Литмир - Электронная Библиотека
Содержание  
A
A

А ему двадцать пять лет. И он женат, и на будущий год заканчивает университет, и за плечами у него фронт и ранение. И сделать с ним можно что угодно – а ему нельзя ничего.

«Нечаянная радость» – яростный рассказ. Ярость – от бессилия, она понятна и заразительна. И отчаивается герой не только потому, что участвует в игре без правил, а еще и потому, что потом, когда все вроде бы встанет на места, – месть окажется невозможна, безадресна. Чего уж теперь. Тогда он ничего сделать не мог, а сейчас поздно. Этой бессильной ненавистью и напоен самый отчаянный из его автобиографических текстов, со сквозным лейтмотивом – «мерзость», «мерзейшая» – и с издевательским названием. Ведь главная нечаянная радость в рассказе – это что? Мало того что Сильвии удалось добиться перевода сестры в Тбилиси, напрячь все связи и смягчить приговор, заменив срок бессрочной ссылкой. Невероятная удача: перед отправкой ссыльных Булату удалось на секунду увидеть мать, помахать ей, выставить вперед большой палец – вот, мол, как все у нас прекрасно! И уговорить конвойного, сержанта Еськина, передать матери чайник. Больше Еськин ничего не взял.

«– Только чайник, – сказал он, – это вещь в дороге нужная.

Всю обратную дорогу домой мы праздновали удачу.

Теперь прошло много лет.
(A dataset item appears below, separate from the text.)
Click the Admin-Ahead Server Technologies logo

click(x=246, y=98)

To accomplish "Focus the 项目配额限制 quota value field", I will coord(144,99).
Теперь и вспоминать об этом как-то не так больно. В 1956 году мама вернулась окончательно. Вот тогда мы и узнали, что чайника сержант Еськин так ей и не передал.

За что? Почему? Во имя чего?..

Впрочем, это уже не имеет значения».

Эта фраза перекликается со знаменитым зачином трифоновского «Времени и места»: «Надо ли вспоминать? Надо ли? Надо ли?» – и безоговорочным, безутешным выводом 1981 года: «Поэтому никому ничего не надо».

После месяца в Ортачальской тюрьме Ашхен в арестантском вагоне выслали в Большеулуйский район Красноярского края. В 1954 году она была освобождена, в 1956-м – реабилитирована и вернулась в Москву.

«Он глянул с головокружительной высоты на извивающуюся дорогу, увидел два облачка пыли, двигающиеся к Тифлису, и закричал, обливаясь слезами, проклиная беспомощность и бессилие… беспомощность и бессилие… бессилие… бессилие и беспомощность… Вы только вслушайтесь в эти слова, в это свистящее и шипящее месиво свистящих и шипящих звуков, специально предназначенных природой, чтобы выразить весь ужас, отчаяние и неистовство человека, которому выпало быть испытанным самым горьким из всех испытаний… И он плакал и выкрикивал свои гортанные, орлиные, клокочущие проклятия и потрясал кулаками, проливая слезы, которые вливались в горные потоки – Беспомощность и Бессилие… Вы только вдумайтесь в значение этого шипения и свиста, напоминающего вам, как вы, царь природы, ничтожны под этим чужим небом, перед лицом своей судьбы, посреди трагедий, притворяющихся водевилями…» («Путешествие дилетантов»).

О том, как проходила жизнь Ашхен в Большом Улуе, поведали воспоминания Ирины Маевской и ее сына, впоследствии известного прозаика Феликса Ветрова. Там была большая колония ссыльных, Ашхен пользовалась их безоговорочным доверием и уважением. «Ашхен Степановна Налбандян, высокая, стройная, с красивым строгим лицом, казалась мне кавказской княгиней. Она была искусной вышивальщицей, брала заказы у местных дам. Ее тончайшее рукоделие, крохотные розочки, незабудки, части сирени не могли не поражать тех, кто знал, что этим рукам приходилось делать во время восьмилетнего заключения в лагере.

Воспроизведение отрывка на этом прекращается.